I am working with an instruction which takes a composite register as input, and overwrites one of its sub-registers. I summarized the problem in the snippet below:
foreach Index = 0...255 in {
def R#Index : Register <"r"#Index>;
}
def GPR32 : RegisterClass<"TestTarget", [i32], 32,
(add (sequence "R%u", 0, 255))>;
def sub_128_0 : SubRegIndex<32, 0>;
def sub_128_1 : SubRegIndex<32, 32>;
def sub_128_2 : SubRegIndex<32, 64>;
def sub_128_3 : SubRegIndex<32, 96>;
def GPR128 : RegisterTuples<[sub_128_0, sub_128_1, sub_128_2, sub_128_3],
[
(decimate (shl GPR32, 0), 1),
(decimate (shl GPR32, 1), 1),
(decimate (shl GPR32, 2), 1),
(decimate (shl GPR32, 3), 1)
]>;
// TODO: Constraints = "$sub0_out = $reg.sub_128_0"
def FOO : Instruction<
(outs GPR32:$sub0_out), (ins GPR128:$reg),
[], "foo ", "$reg">;
I want to encode the fact that my output $sub0_out register actually corresponds to the sub_128_0 subregister of the input $reg. For practical and performance reasons, I cannot just say that the whole register is overwritten.
What I’ve been doing so far is mimicking what is done for “standard” tied registers. As I understand it, the main handling of such tied registers is done in the twoaddressinstruction pass. For each tied register pair, the latter will insert a copy of the source register to the destination register before the instruction, and then replace the source operand with the destination register in the instruction.
%0 = TIED_SRC_DST %1
---> after twoaddressinstruction:
%0 = COPY %1
%0 = TIED_SRC_DST %0
I created a pass which does a similar thing for my tied sub-reg problem, let’s call it subregconstrainer. It’s currently running after PHI node elimination, and before twoaddressinstruction. It will insert a COPY of the source register (%1) to a new scratch register (%10). Then, it will replace all the uses of the destination register with %10.sub_128_0. The source register (%1), is also replaced with %10. Essentially, the following happens:
%0 = FOO %1
SOME_INSTR %0
---> after subregconstrainer:
%10 = COPY %1
%10.sub_128_0 = FOO %10
SOME_INSTR %10.sub_128_0
My question is: what could go wrong? I tested multiple scenarios, and my registers always stayed tied. I had a look at the passes involved in register allocation (mainly twoaddressinstruction, regcoalescer, greedyregalloc, fastregalloc), and couldn’t spot something which would immediatly go wrong and untie my registers. But I don’t know a lot about the register allocators in llvm, and even less about their hidden assumptions. I’m afraid they could insert copies (to e.g. split live ranges?) and replace my operands. The only thing that reassures me is that hasTiedOperand() is currently not queried that much during register allocation.
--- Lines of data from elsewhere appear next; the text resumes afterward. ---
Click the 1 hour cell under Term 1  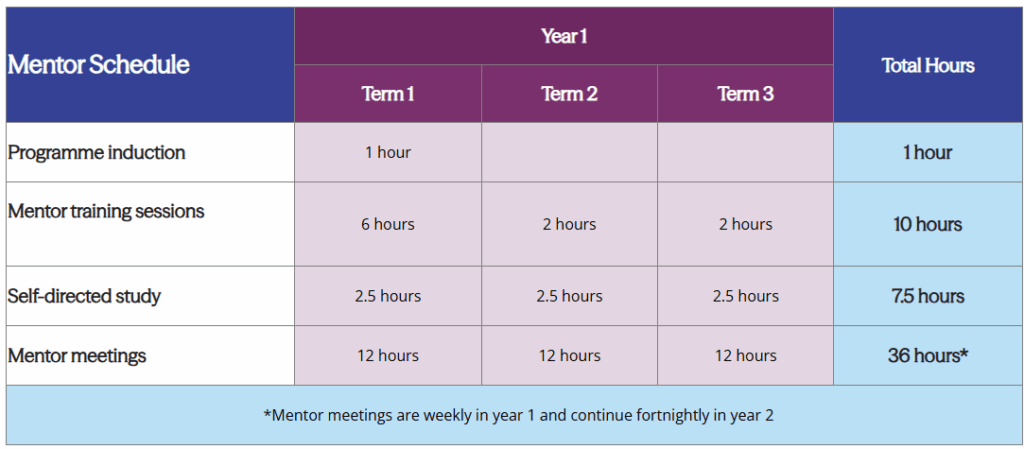pyautogui.click(x=388, y=152)
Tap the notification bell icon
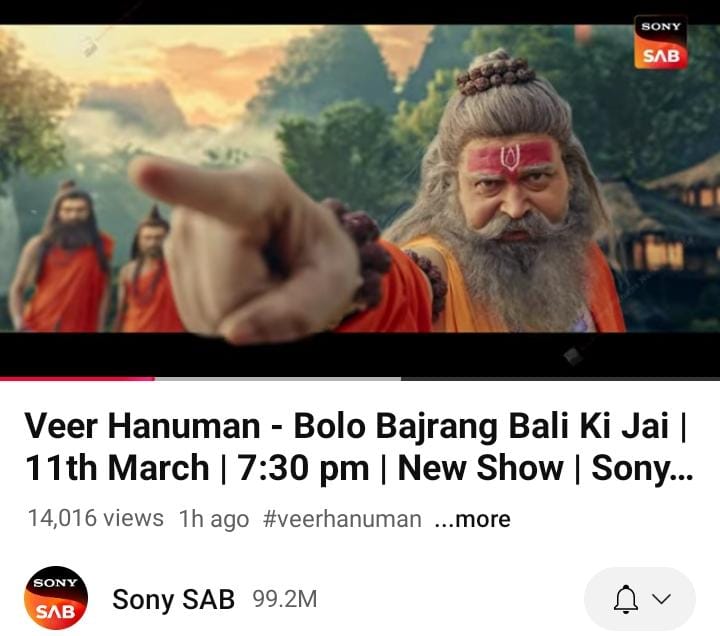Image resolution: width=720 pixels, height=636 pixels. [x=625, y=599]
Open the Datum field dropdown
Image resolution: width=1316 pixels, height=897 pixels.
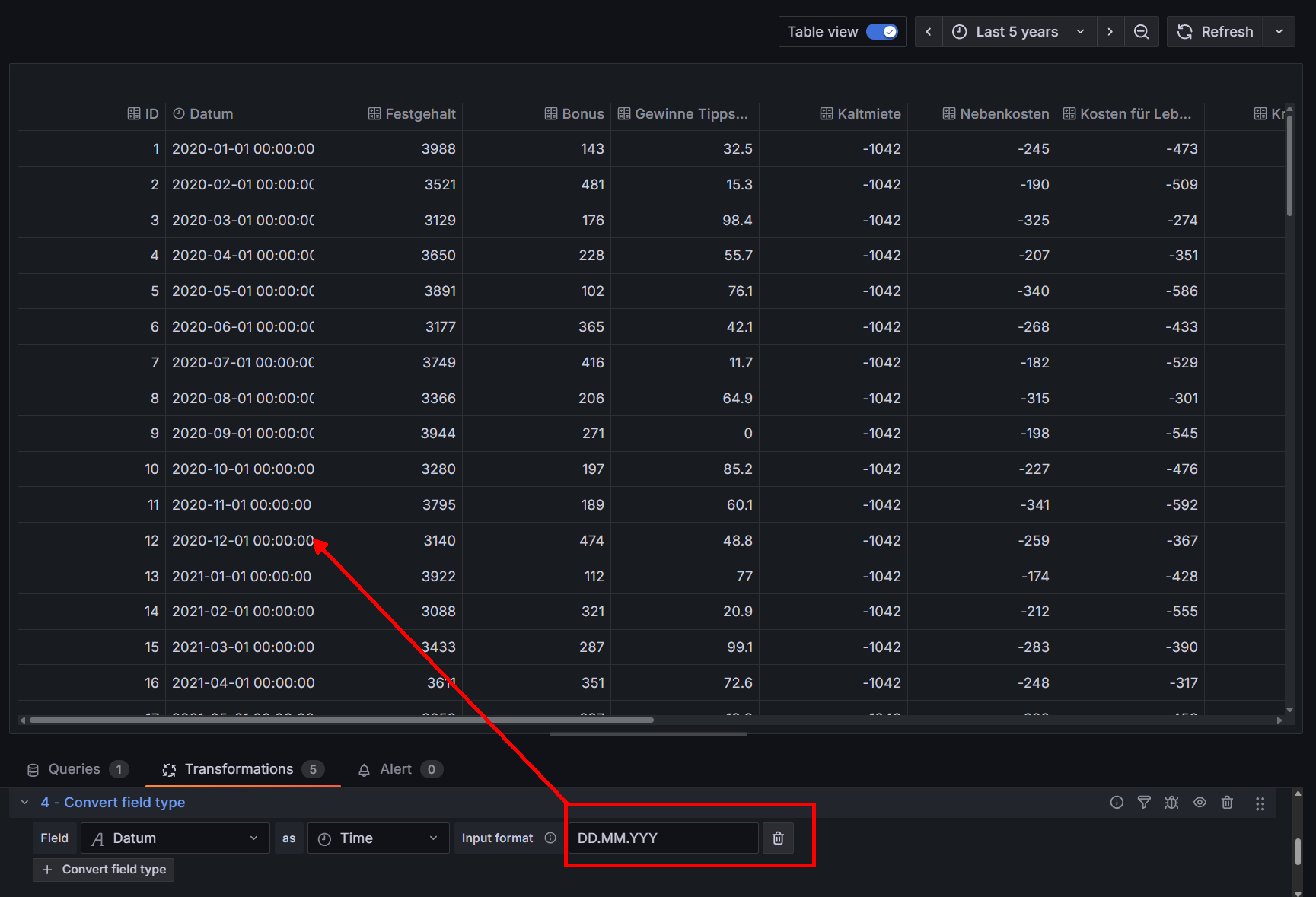[x=175, y=838]
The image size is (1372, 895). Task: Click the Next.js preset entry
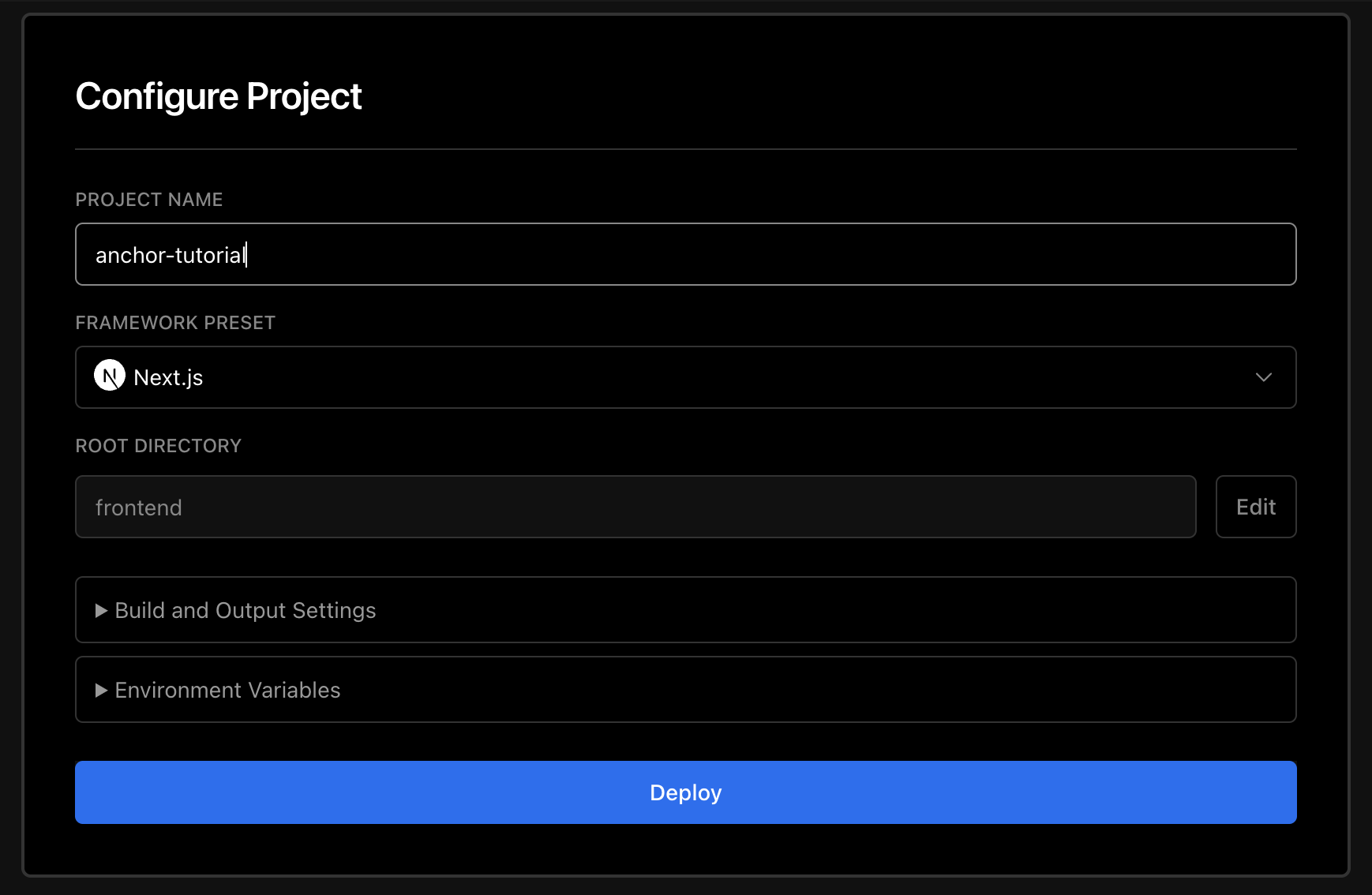(167, 377)
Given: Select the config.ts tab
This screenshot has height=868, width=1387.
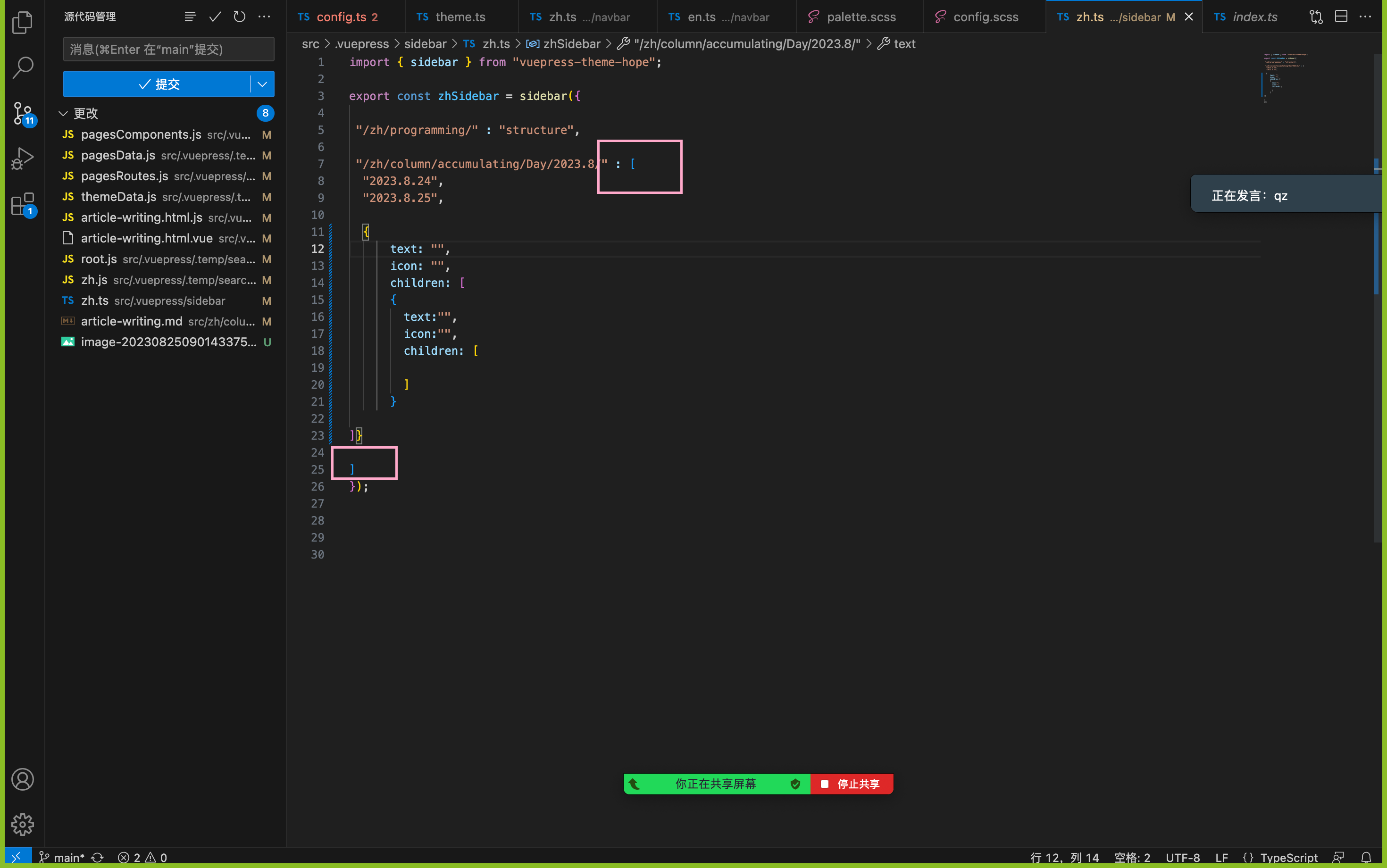Looking at the screenshot, I should pyautogui.click(x=340, y=17).
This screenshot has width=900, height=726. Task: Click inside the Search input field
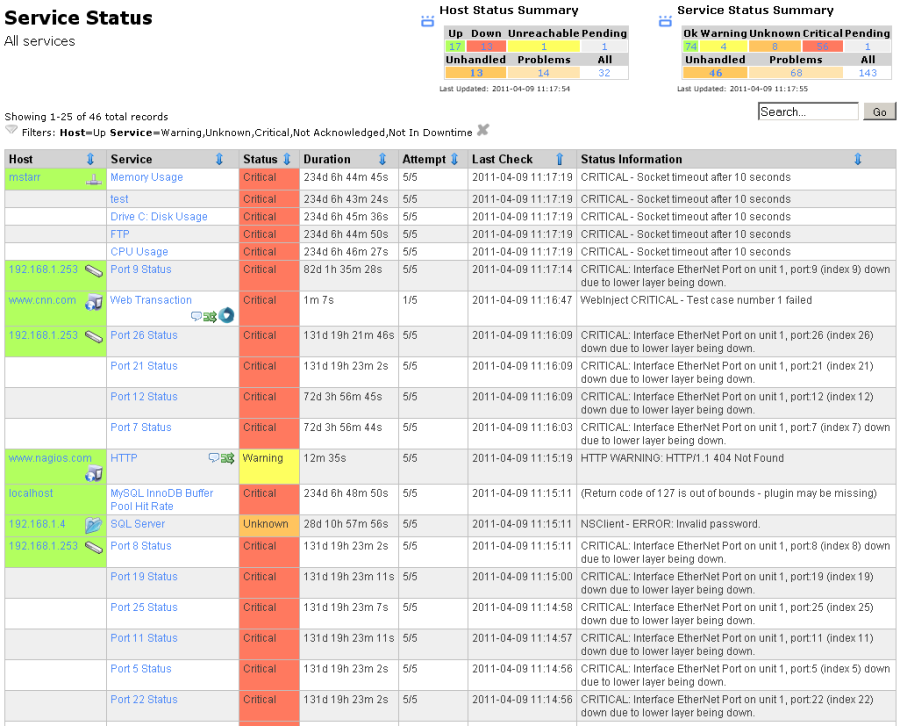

My current belief is that, as long as I use the same virtual reg as in/out (although, the out operand will have a subreg index), I’m somewhat safe. I also used hasExtraSrcRegAllocReq = true, hasExtraDefRegAllocReq = true to prevent the registers from being renamed after register allocation.
Wrapping it up:
- Could someone confirm that an instruction like
%10.sub_128_0 = FOO %10will not be rewritten, and I will get something like$R0 = FOO $R0_R1_R2_R3after regalloc? - What are the particular contracts/assumptions that the different register allocation passes have between themselves, in particular regarding tied operands?
FYI @qcolombet @MatzeB